(Screenshot grounding data)
━━━━━━

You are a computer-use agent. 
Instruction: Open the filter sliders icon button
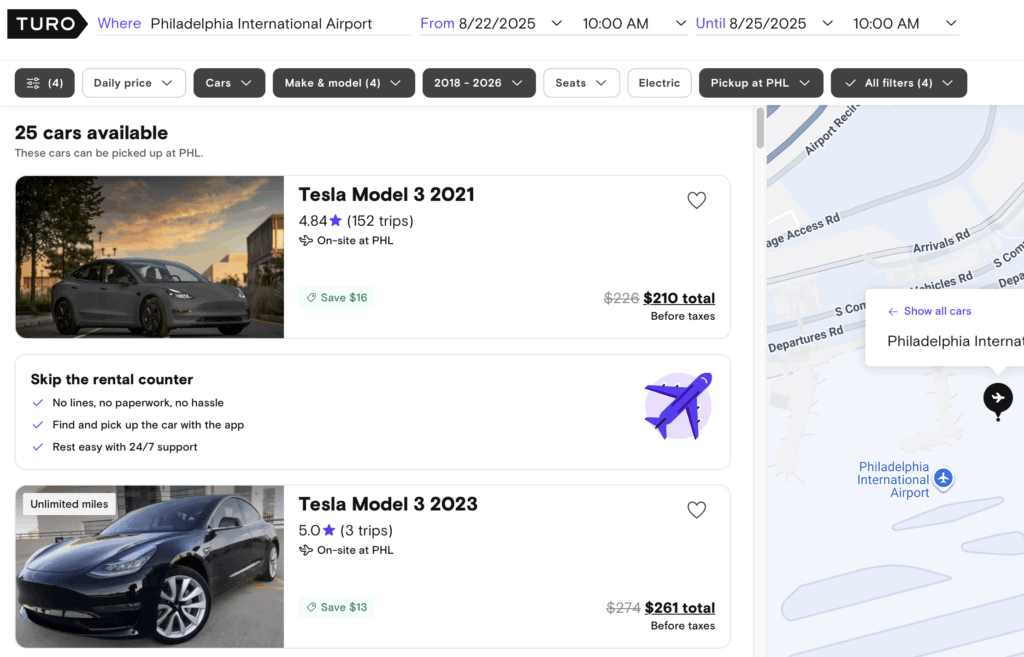[44, 83]
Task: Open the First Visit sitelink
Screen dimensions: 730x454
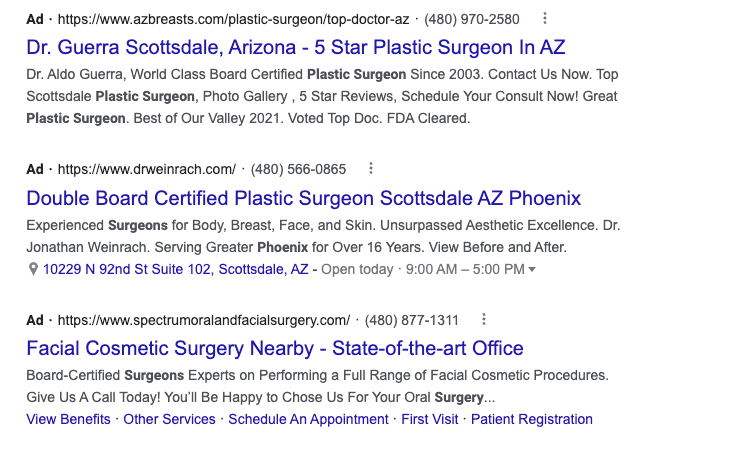Action: pyautogui.click(x=430, y=419)
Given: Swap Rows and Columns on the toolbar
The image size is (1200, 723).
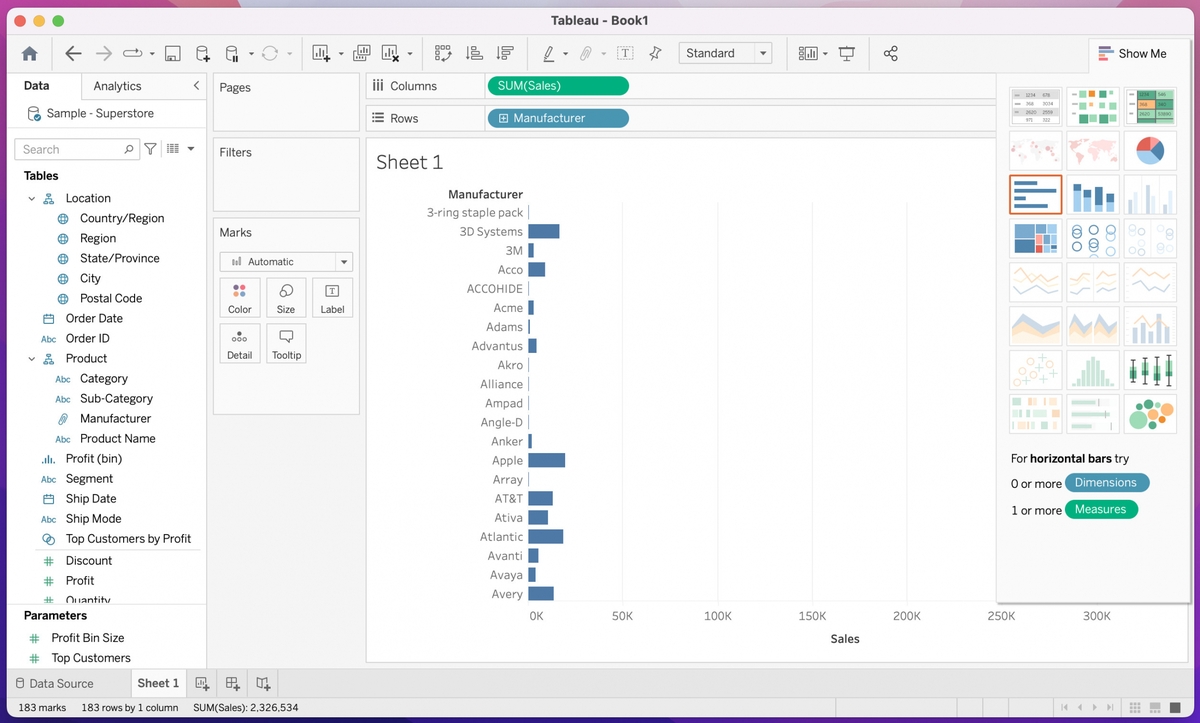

━━━━━━

INSTRUCTIONS FOR THE TASK: When you reproduce the entries above, keep every word exact and leave the images out.

REPLY TO THE EXERCISE:
You are a computer-use agent. 
Instruction: Open the filter sliders icon button
[44, 83]
Task: Open the First Visit sitelink
Screen dimensions: 730x454
Action: pyautogui.click(x=430, y=419)
Given: Swap Rows and Columns on the toolbar
The image size is (1200, 723).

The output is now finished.